Throughout Bret Easton Ellis’s (1964) novel Less Than Zero (1985), the protagonist Clay drifts through the narrative slowly transforming into one of the legions of interchangeable zombies populating the LA landscape. During his four week, winter break descent, Clay passes from one incident to the next as if a diversion lurking around the next corner might break the momentum of his lethargy. Clay’s primary diversion is sex, the repetition and evolution of which become milestones in his metamorphosis into a blond, tanned zombie.

To say Clay sleeps with Griffin (37-38) and later Blair (58) is inaccurate. Clay has sex with each and then dresses and leaves with a minimal of interaction with his partners. It is as though Clay hopes the act of sex will have some saving effect on him, but knows the physical intimacy is a lie. He is propositioned by each of his partners, but the sexual act pushes him further away from any real connection he might foster.

His third sexual excursion compounds the social and emotional separation Clay experiences with a double physical separation that he resists in a nearly out of character fashion. Clay leaves the club After Hours (120-122) with an unnamed sixteen year old girl. The girl’s lack of name reinforces her interchangeable zombie status. In her room, the girl gives Clay a pair of sunglasses to wear and produces a bottle of shampoo or conditioner for lubricant. Though both Clay and the girl are naked on her bed, she refuses to allow Clay to interrupt her physical space.

The sunglasses are instances of any number of screens Clay uses to mediate his existence in LA. Though he normally separates himself from the world through the mechanism of windows, television, and sunglasses, Clay tries to repeatedly remove the sunglasses he has been given. The scene suggests Risky Business (1983) in an inverted simulation of the film. Rather than indulge in and enjoy the physical act of sex, both Clay and the girl elect to climax within arm’s reach, physically separate, in the simulacrum of a fantasy.

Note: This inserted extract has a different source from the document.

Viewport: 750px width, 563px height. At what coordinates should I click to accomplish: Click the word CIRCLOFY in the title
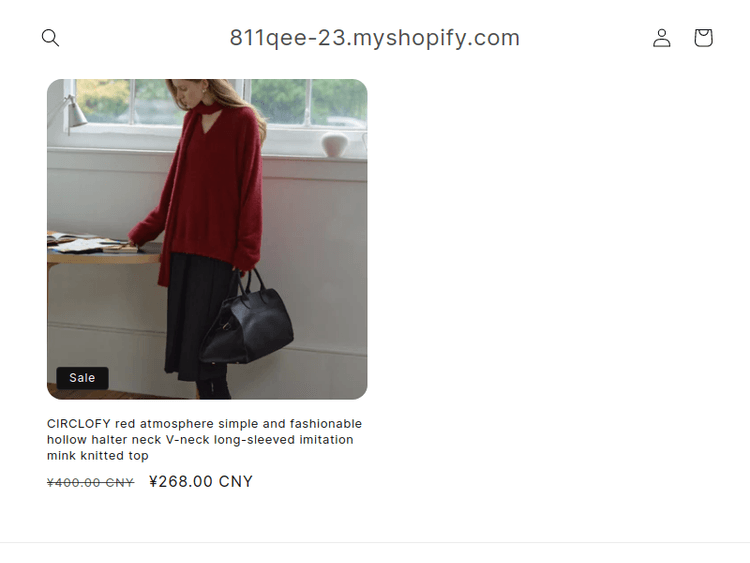(x=79, y=424)
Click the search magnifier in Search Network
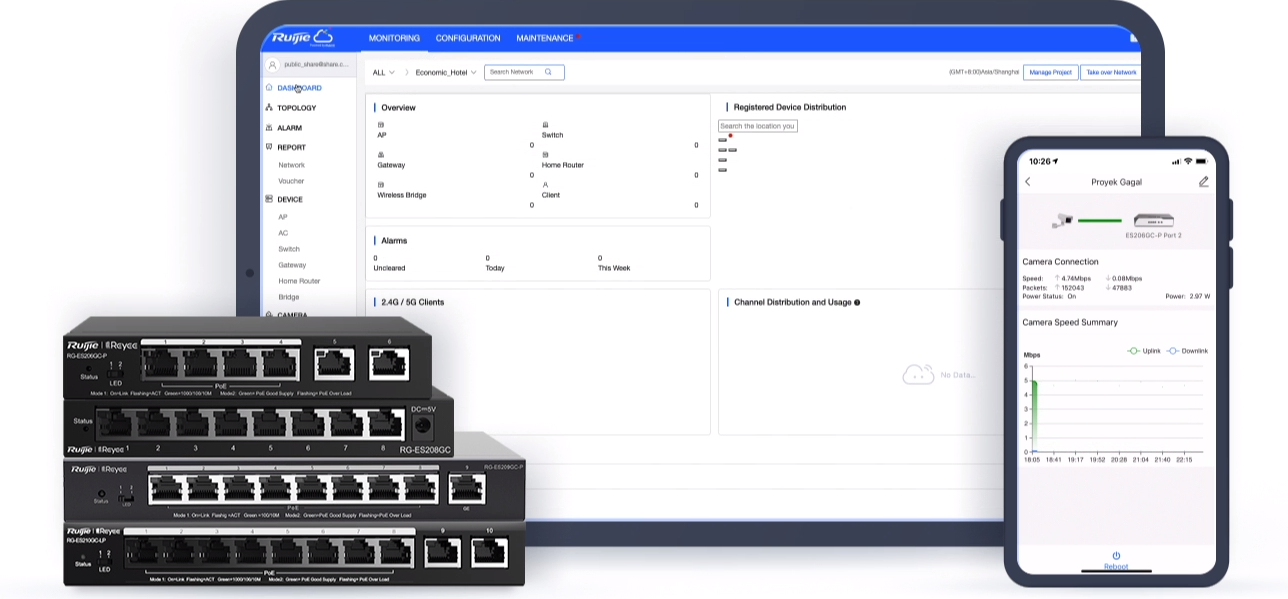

Further, this incident is a repetition of Clay’s attempt to get a tan at the beach which results in an uncomfortable sunburn (74). Bain du Soleil is literally “bath of the sun” which burns Clay again as he climaxes. Clay is out of sync with both the natural world and the LA zombie simulation. Clay suspects both his mortality and that the trajectory of his current downward spiral is death. His sexual encounters are examinations of death, in that the loss of conscious control at the moment of climax is the little death (la petite morte).

From this point forward, Clay is fascinated by the dying and the dead and he seeks further examinations of death in the eyes of those leaving mortality behind. When Blair hits the coyote (142-143), Clay gets out of her car and hunkers down to watch as its life drains away. Later, en route to Rip’s apartment he stops and stares at length at an open eyed corpse in an alley (185-7). However, the mediation of the snuff film (152-4) is beyond Clay because the simulation of the film provides no eyes into which he can gaze and because film is fiction and therefore cannot hold the insight Clay seeks.